In an ideal world, chemists would be able to predict the behavior of molecules by applying quantum electrodynamics (QED) to suitably defined assemblages of nuclei and electrons, and engineers would be able to predict automotive performance in the same manner. In this regard, the world is far from ideal. Although no experiment has yet shown an imperfection in QED as a description of the properties of ordinary matter (setting nuclear and gravitational interactions aside), it is computationally intractable as a description even of small molecules. In the real world, chemists and engineers describe systems using a hierarchy of levels of abstraction and approximation (Table 1.4). It is worth surveying this hierarchy because it provides a framework for practical analysis.
Table 1.4. Levels of abstraction and approximation in molecular systems engineering.
As discussed in Chapter 3, the most rigorous models ordinarily used by chemists apply ab initio molecular orbital methods; these approximate the Schrödinger equation, which approximates the Dirac equation, which approximates QED, which approximates the unknown exact, universal laws of physics. In describing the mechanical properties of large molecular structures, however, chemists abandon molecular orbital methods in favor of molecular mechanics methods of more limited applicability but lower computational cost; these too are discussed in Chapter 3.

**Data lines**
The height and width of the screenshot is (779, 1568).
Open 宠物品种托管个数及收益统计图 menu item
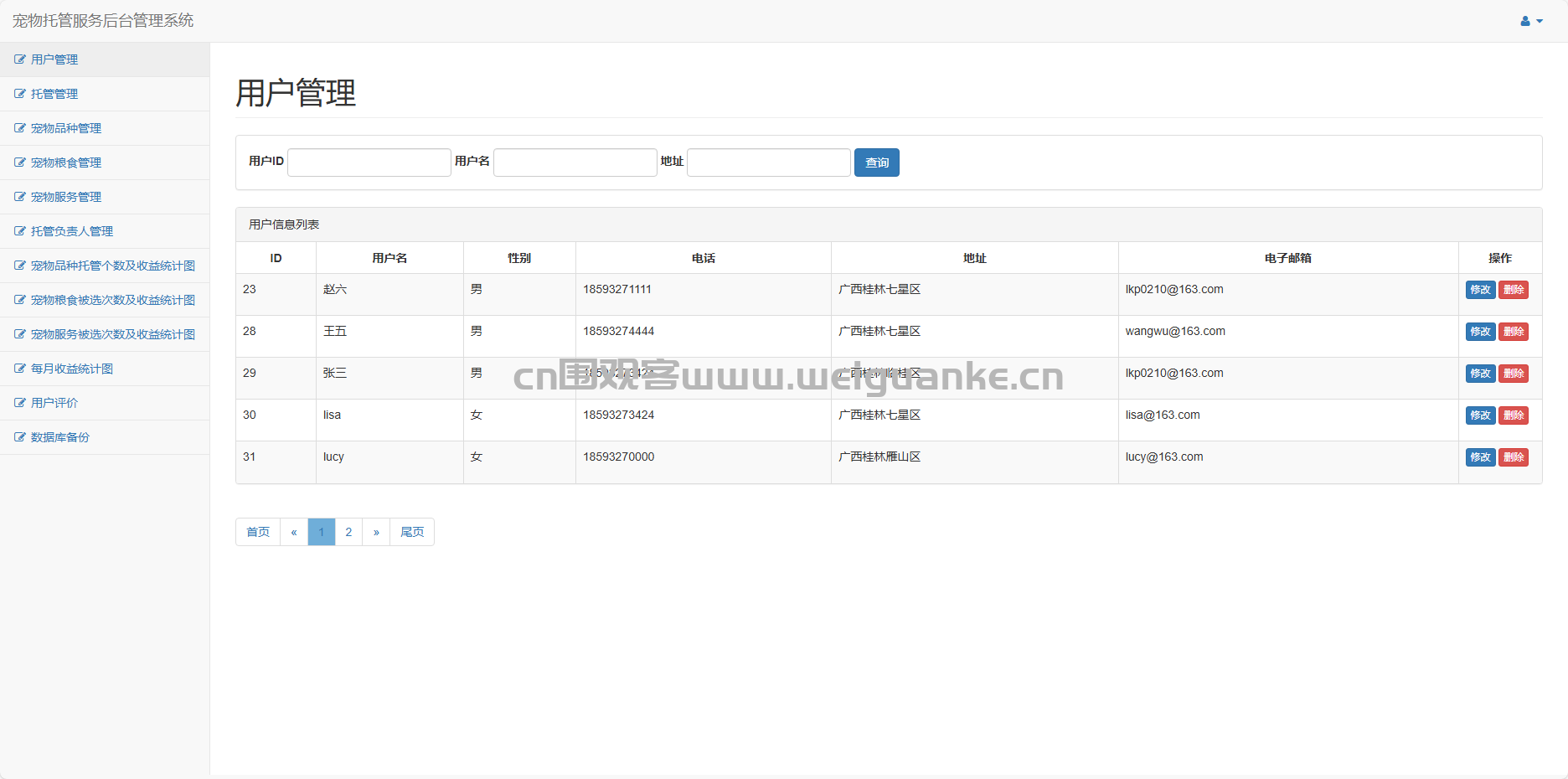click(x=112, y=266)
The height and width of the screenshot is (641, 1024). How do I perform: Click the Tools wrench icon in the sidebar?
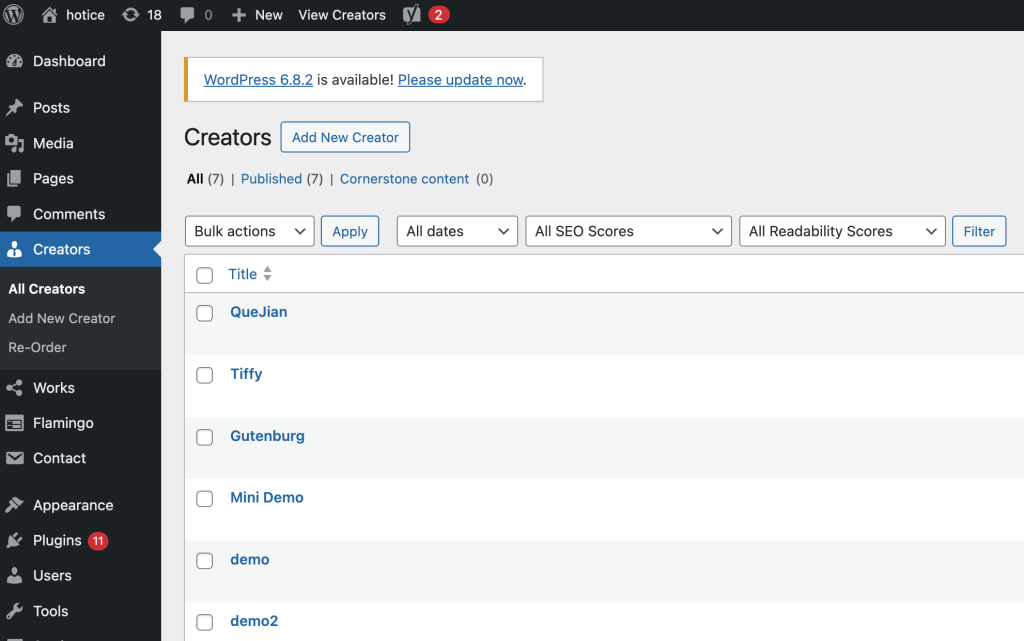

**Written problem**
Answer these questions from the passage above on levels of abstraction in molecular modeling:
1. What is QED computationally intractable for describing, even at small sizes?
2. Which theory does the Dirac equation approximate?
3. Which methods do chemists use in place of molecular orbital methods when describing the mechanical properties of large molecular structures?

**Completed exercise**
1. Even small molecules.
2. Quantum electrodynamics (QED).
3. Molecular mechanics methods.